Développement de l'enfant

« Le papa cède plus facilement aux "caprices" de Valentin que moi, ça m’agace ! Par exemple, le doudou, je veux qu’il reste dans le lit car je pense que Valentin a les moyens en lui de se rassurer quand c’est nécessaire. Le papa, lui, dit : "Allez, c’est pas grave s’il prend son doudou…" C’est vrai que ce n’est pas grave, mais comment Valentin peut-il alors faire la part des choses ? » Justine, la maman du petit loulou de 20 mois, le reconnaît, mi-énervée, mi-chagrinée : « La crise est totale entre nous, on n’est d’accord sur rien… »
Comment faire quand son couple part en vrille, qu’on n’est plus d’accord sur grand-chose et qu’en plus, l’enfant, du haut de ses 18-20 mois, en pleine phase d’opposition, chatouille mieux que jamais les différences entre ses parents ? Les disputes concernent largement ce qu’on lui permet et ce qu’on ne lui permet pas, ce qu’on accepte et ce qu’on n’accepte pas, en plus de toute la question de sa protection.
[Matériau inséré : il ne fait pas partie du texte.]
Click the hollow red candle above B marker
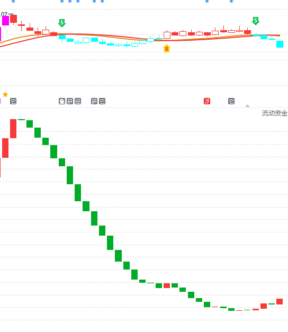The image size is (288, 332). click(x=167, y=35)

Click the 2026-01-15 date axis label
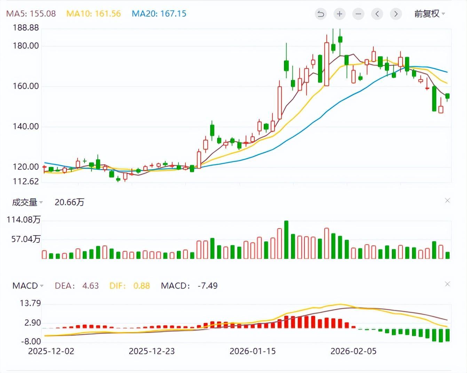tap(253, 351)
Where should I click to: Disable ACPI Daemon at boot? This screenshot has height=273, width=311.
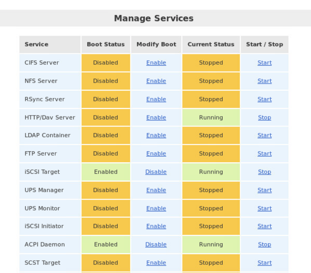click(156, 245)
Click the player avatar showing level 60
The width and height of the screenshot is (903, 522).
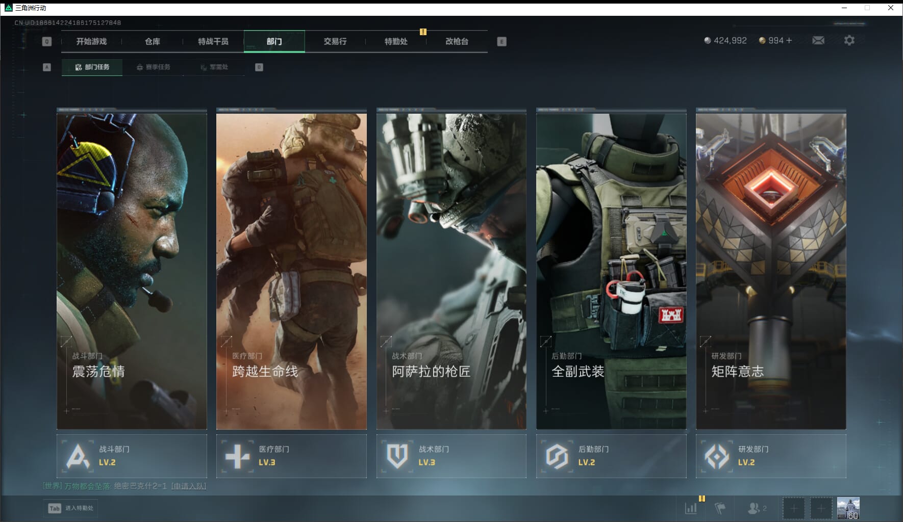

La crise est parfois profonde, la séparation, inéluctable…
« L’enfant étant à un âge où ses demandes se précisent, il touche sans doute avec plus de force des points sensibles de l’histoire personnelle de ses parents ou de leur personnalité », suggère Reine Vander Linden, psychologue clinicienne. Reprenons l’exemple du doudou à laisser ou non en continu à l’enfant. « Peut-être qu’un des parents a du mal à supporter l’idée d’un état de détresse chez son enfant. Dès lors, proposer le doudou, c’est réduire la tension du moment. Alors que l’autre parent ressent et vit la situation différemment. La même scène titille chez eux des parties de leur histoire en lien avec leur sécurité ou leur insécurité propre, elle induit chez chacun une attitude parentale qui peut prendre une forme plus ou moins caricaturale. »
Et la psychologue d’ajouter : « Si les positions des parents sont fréquemment non synchronisées ou opposées, c’est sûr que cela risque de fragiliser le couple parce qu’il va alors falloir s’accepter et se respecter mutuellement dans ses différences. Certains parents, parce qu’ils ont pu se parler de leurs points vulnérables ou plus sensibles, déploient ce respect mutuel et vivent leurs différences comme un panel d’expériences intéressantes à offrir à leur enfant. Il y en a d’autres qui, au contraire, s’installent dans une forme de compétition de compétences, et cela les amène à se demander tout le temps qui a raison et qui a tort. "Il (elle) cède sur tout, alors que moi, j’essaie de tenir bon", "Il (elle) console notre petit alors que je viens de me fâcher contre lui" : les positions se caricaturent, elles sont perçues comme une disqualification de soi par l’attitude de l’autre. Or, respecter l’autre parent avec sa différence de position tout en tenant la sienne, tel est le véritable défi de l’éducation : "Il (elle) fait une chose, moi, je fais autrement, c’est peut-être incohérent, mais notre enfant peut apprendre quelque chose de cela s’il sent que l’on ne se disqualifie pas mutuellement." »
Petit zoom, ici, sur les familles recomposées. L’enfant de 18-20 mois né du nouveau couple peut particulièrement éveiller des points sensibles chez ses deux parents. D’où l’intérêt, pour chacun de ceux-ci, de ne pas faire l’impasse sur ce travail qui consiste à rechercher ce qui aurait fait blocage ou causé du tiraillement dans son couple précédent.